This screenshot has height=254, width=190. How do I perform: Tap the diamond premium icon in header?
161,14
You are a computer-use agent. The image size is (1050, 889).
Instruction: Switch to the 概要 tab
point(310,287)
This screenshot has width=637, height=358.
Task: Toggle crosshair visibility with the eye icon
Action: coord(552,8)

################

§ What this task involves: To complete the exercise, print all of the entries exactly.

§ Result of the exercise:
This screenshot has height=254, width=190. How do I perform: Tap the diamond premium icon in header?
161,14
You are a computer-use agent. The image size is (1050, 889).
Instruction: Switch to the 概要 tab
point(310,287)
This screenshot has width=637, height=358.
Task: Toggle crosshair visibility with the eye icon
Action: coord(552,8)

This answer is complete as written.